From what we saw this spring in Peoria, Ariz., it is clear it means more. Players reported earlier and more ready than ever before. Their eyes and ears were open to the new messaging on offense, and they went about their work – be it in drills or spring games – with a purpose. The disappointment of the offseason no doubt had something to do with it. But so did what followed, with the Mariners in the news for all the wrong reasons and uncertainty in what exactly the club would be the next year, as payroll-slashing moves were made early with popular veterans traded.

President of baseball operations Jerry Dipoto, general manager Justin Hollander and manager Scott Servais did not leave the remaining Mariners players hanging, however, as they stayed in touch with the young veterans. Disappointment in not making the postseason is one thing, questions about your organization another. If there was any silver lining to what for a long time looked like a disaster of an offseason, it’s that the lines of communication were opened. The double whammy of disappointment and disaster could have splintered the team. Instead, it appears to have pulled them closer together.

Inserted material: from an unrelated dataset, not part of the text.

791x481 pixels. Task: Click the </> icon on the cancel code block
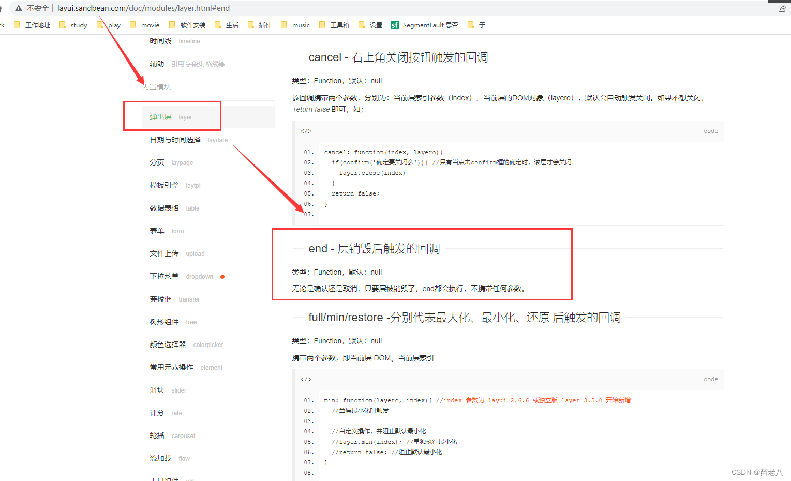click(x=306, y=131)
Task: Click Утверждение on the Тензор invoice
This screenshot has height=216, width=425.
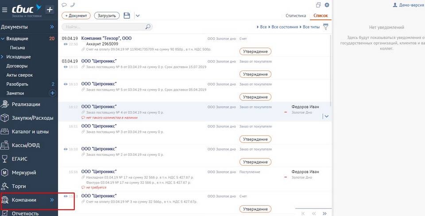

“Sometimes you have to get there,” Dipoto said. “You have to get to moments of frustration. You have to struggle. You have to go through your adversity. Our players I think come into this camp with a much better understanding about how much we care about them, about the systems and programs that we’ve put in place that have allowed them to either develop or improve.

“I think they’ve always had a great appreciation for our coaching staff and how hard they work. I think this this offseason maybe gave them a better feel for what we do at a front office level and and that we’re human. We make mistakes too – God knows I’ve made plenty of them through the years. But to have a player population that tolerates the mistake and says, ‘Alright, but we got better?’ I made mistakes at the start of the offseason for sure. Hopefully I didn’t make them at the end. And we’re heading in the right direction.”

Center fielder Julio Rodríguez, who will enter the season looking every bit the part of the next American League MVP, agrees.

“I watched some of the (postseason) games and it was frustrating in a way, but at the same time we kind of showed that it’s not so out of reach,” Rodriguez said. “To see people that you kind of battle against, that you go kind of toe-to-toe and that you fight like game in, game out, and see somebody like that take it the whole way? I feel like it shows that it’s not so far away. I feel last year was a big learning experience for us.”

Unlike past years with this group, they now have a lot to lean back on when things get tough. And they will at some point – they almost always do in a 162-game season. But they’ve taken their lumps, they’ve learned, and while they have brought in outside help, they have a group that has come up together. And at the core of that group are now veteran players with a deep connection.

Whether drafted or traded for by the Mariners, the group of Crawford, France, Julio, Moore, Mitch Haniger, Logan Gilbert, George Kirby and Cal Raleigh were all meant to be part of a championship team in Seattle. They were part of the vision when the step back following the 2018 season took place. As Raleigh sees it, it is time to pay off that gamble.

“We were very fortunate,” Seattle’s catcher said. “We came in in a time where the big league team wasn’t like what it is now. They were paving the way for us and we’re very blessed in that sense, we got to move quickly. They put a lot of eggs in our basket. I don’t think any of us would have ever thought we would be in the situation where we are now. It’s just crazy to think because (when) you’re coming up, you’re never like, ‘Alright, it’s going to be so long,’ you know?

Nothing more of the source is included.